Há também a velha história de genocídio e debates raciais. Mesmo que as abordagens mais modernas falem de questões de gênero de sexualidade (como o filme de 2000 e Grant Morisson) pelo menos em minha percepção não está presente aqui de forma tão clarevidente. 

Diria inclusive que a obra é bem discreta no quesito inovação, se arrisca muito pouco, não ousa mexer em muita coisa. É uma receita de bolo, que por muito tempo o meio nerd usou quase como uma forma pejorativa pra dizer que é fácil de fazer, apenas te desafio a fazer aquele bolo de fubá que tua vó fazia todo domingo, cê num ia conseguir... Porque em um bolo até se você errar a porra da temperatura do leite já foi, estraga completamente, além das texturas, sabor e outros fatores.
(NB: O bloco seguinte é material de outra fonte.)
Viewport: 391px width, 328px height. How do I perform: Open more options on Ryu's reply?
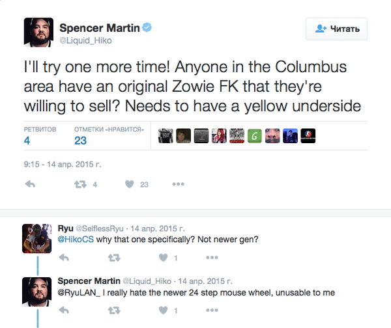coord(212,258)
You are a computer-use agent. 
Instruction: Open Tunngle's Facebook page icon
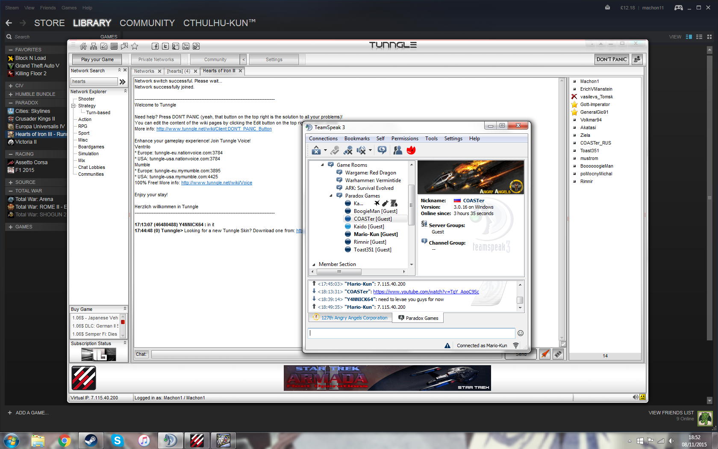pos(155,46)
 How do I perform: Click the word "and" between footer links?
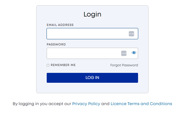[105, 104]
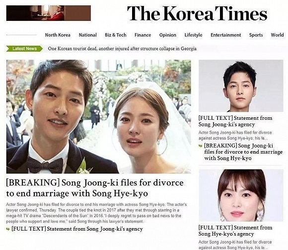Open main BREAKING Song Joong-ki divorce headline
Viewport: 288px width, 250px height.
click(x=95, y=188)
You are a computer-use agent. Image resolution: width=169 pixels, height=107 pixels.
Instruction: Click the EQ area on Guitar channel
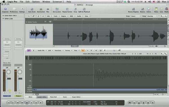(x=7, y=42)
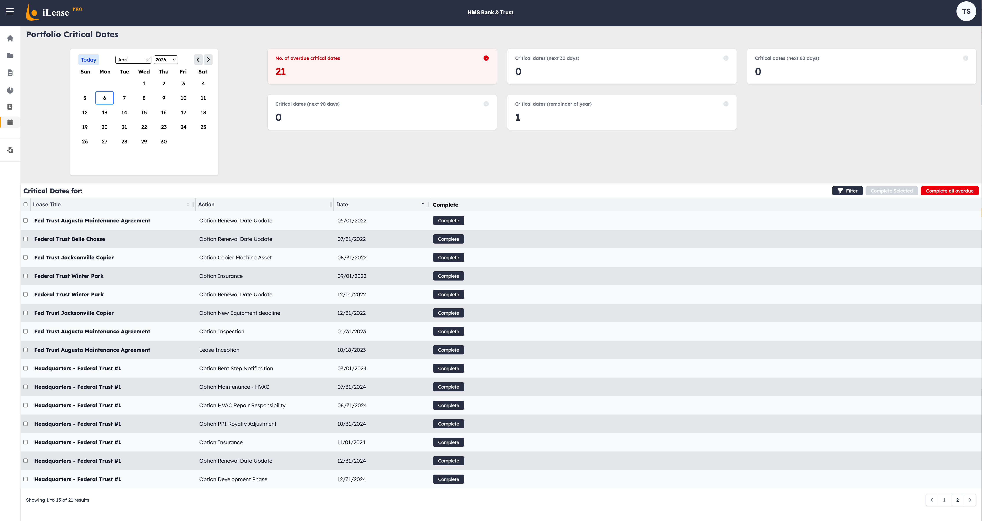The image size is (982, 521).
Task: Click the info icon on overdue critical dates card
Action: [486, 58]
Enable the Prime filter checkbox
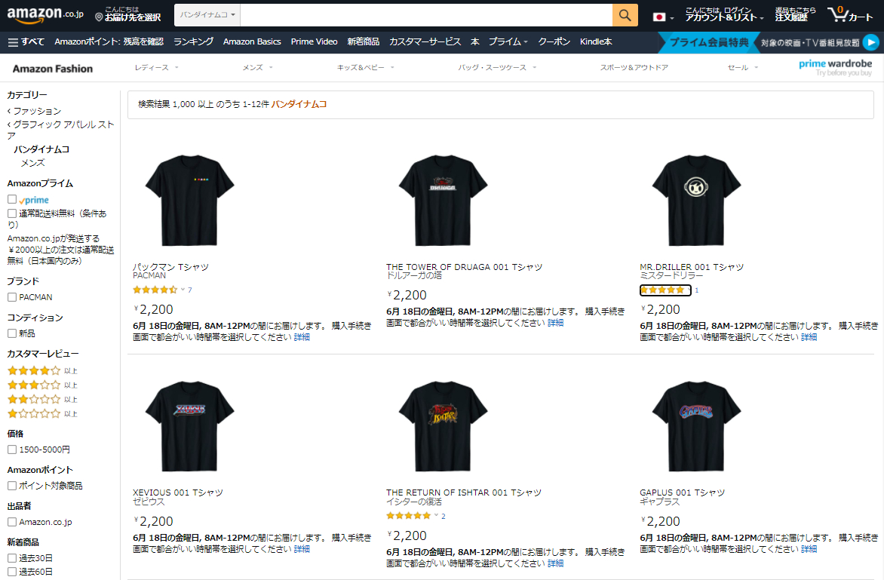884x580 pixels. click(12, 200)
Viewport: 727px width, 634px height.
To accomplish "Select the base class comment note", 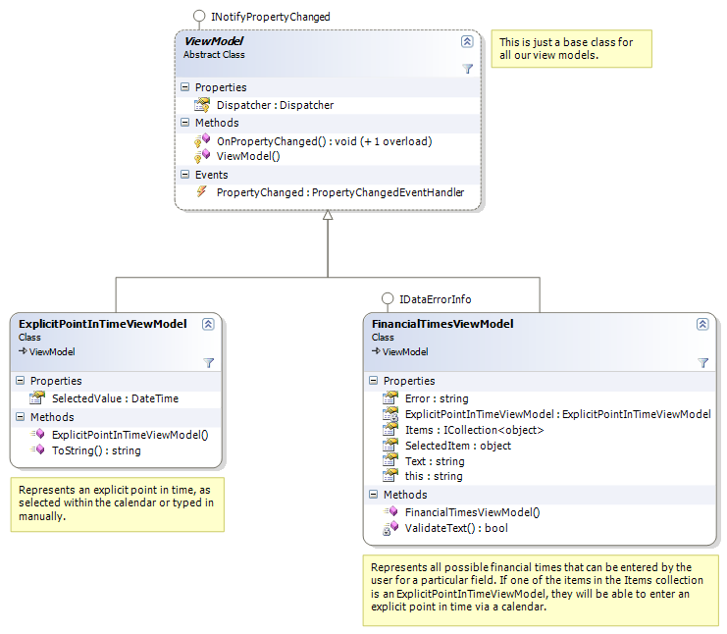I will pyautogui.click(x=571, y=49).
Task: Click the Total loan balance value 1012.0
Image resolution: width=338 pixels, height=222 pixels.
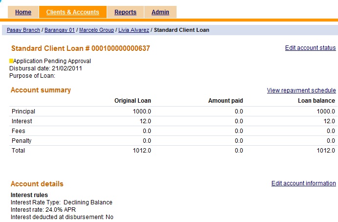Action: click(325, 151)
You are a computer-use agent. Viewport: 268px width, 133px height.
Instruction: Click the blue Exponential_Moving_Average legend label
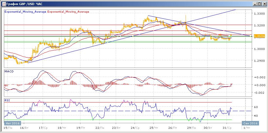[25, 12]
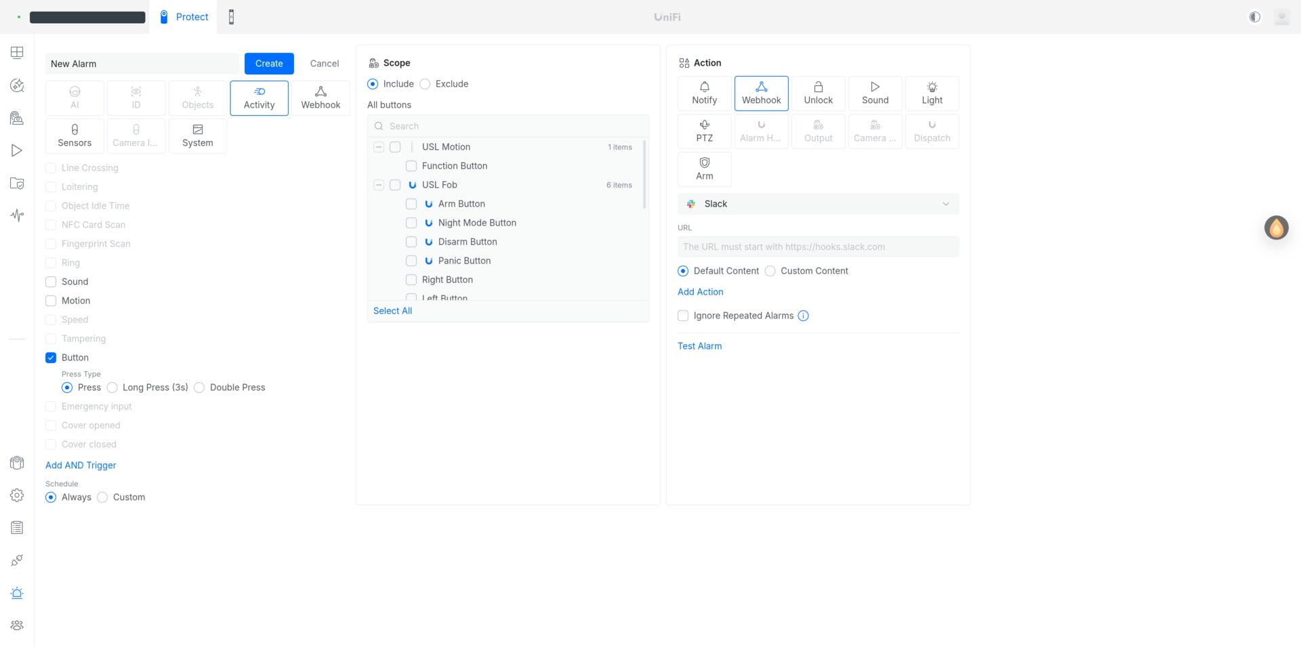This screenshot has width=1301, height=647.
Task: Select the Sound action play icon
Action: coord(875,87)
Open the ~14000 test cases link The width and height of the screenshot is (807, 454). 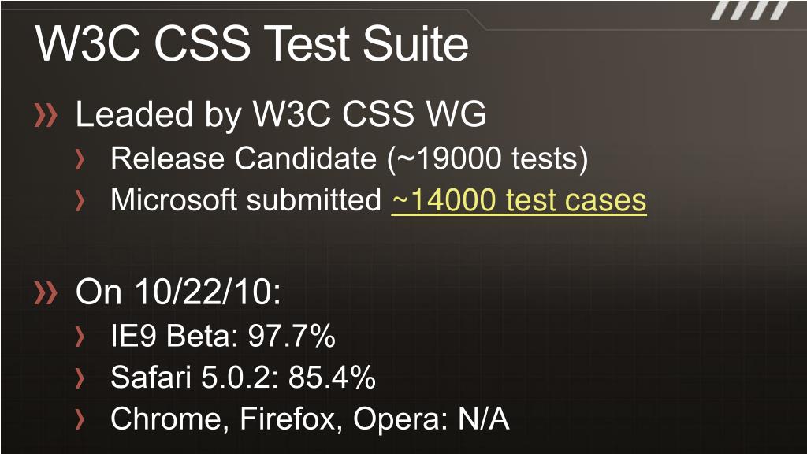click(519, 199)
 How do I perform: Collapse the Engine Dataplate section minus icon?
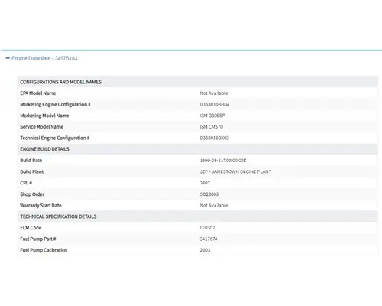coord(8,58)
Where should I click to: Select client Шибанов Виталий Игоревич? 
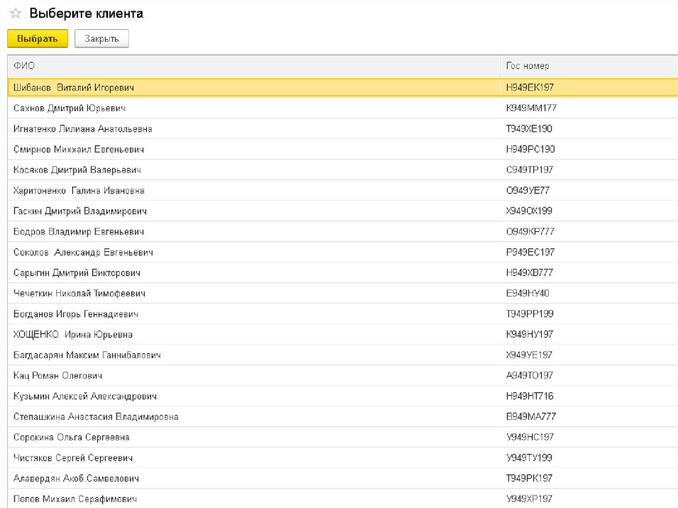pyautogui.click(x=74, y=87)
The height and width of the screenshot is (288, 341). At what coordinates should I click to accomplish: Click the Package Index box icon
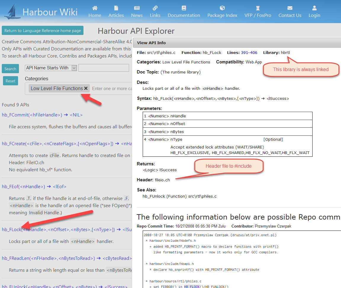(x=222, y=8)
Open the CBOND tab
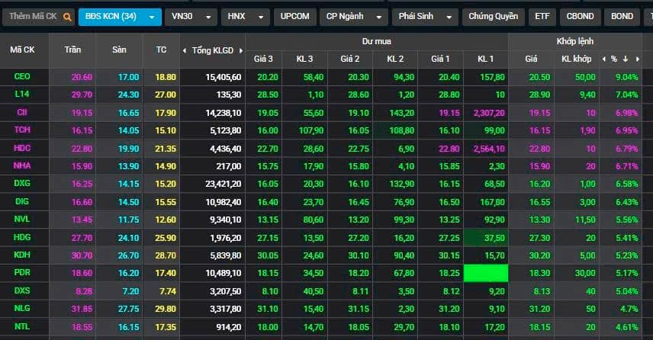 click(x=581, y=16)
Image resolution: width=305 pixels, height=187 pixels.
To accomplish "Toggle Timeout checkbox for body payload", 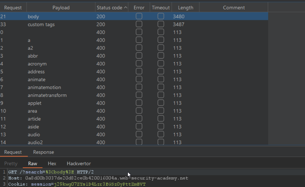I will (x=161, y=17).
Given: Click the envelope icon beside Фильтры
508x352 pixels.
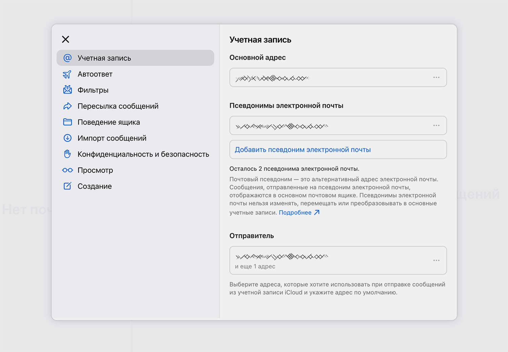Looking at the screenshot, I should point(67,90).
Ou seja, pra fazer algo na base da receita de bolo, precisa saber cozinhar. X-Men '97 consegue aplicar a receitinha do vovô Claremont na medida certa.

É mais uma inteligência em saber dosar os ingredientes já estabelecidos, do trazer algo novo. O confortável ainda é capaz de levar a bons caminhos, quem precisa inovar quando se tem X-Men?

Por isso serve bastante para quem já conhece as histórias dos mutantes e vai saber se situar em qual período estamos e também vai servir, pelo seu modelo narrativo, pra quem nunca viu nada dos X-Men. Porque se parece muito com os desenhos que eram mostrados na TV Globinho e Bom Dia e Cia, porradaria comendo solta, arcos bem curtos de história. A dublagem tá maestral. Não consigo elogiar mais do que isso.

Apesar de tratar de assuntos como genocídio, o desenho é leve, colorido e até brega (no bom sentido) em alguns pontos, me trouxe a infância quando eu via X-Men Evolution na SBT, mas sem necessariamente precisar copiar nada ou esfregar na sua cara dizendo "SINTA SAUDADES SINTA SAUDADES".
"Sinta nostalgia Sinta Nostalgia... Compre remake pro seu millennial" 

É mais efetivo em alguns casos entregar algo no sobretexto do que expor para o mundo o que você está pensando. É claro que eles estão se apoiando na nostalgia também? Sim, mas esse não é a força motriz do desenho. Parece só mais um remaster/remake/reboot, entretanto X-Men '97 pode te pegar desprevenido, apesar de prometer muito pouco e jogar em um terreno certo, acerta na mosca em sua proposta e entrega um trabalho muito sólido.

Solidez, personalidade e frescor ao invés de cheiro de morfo... Não é sr. Keaton?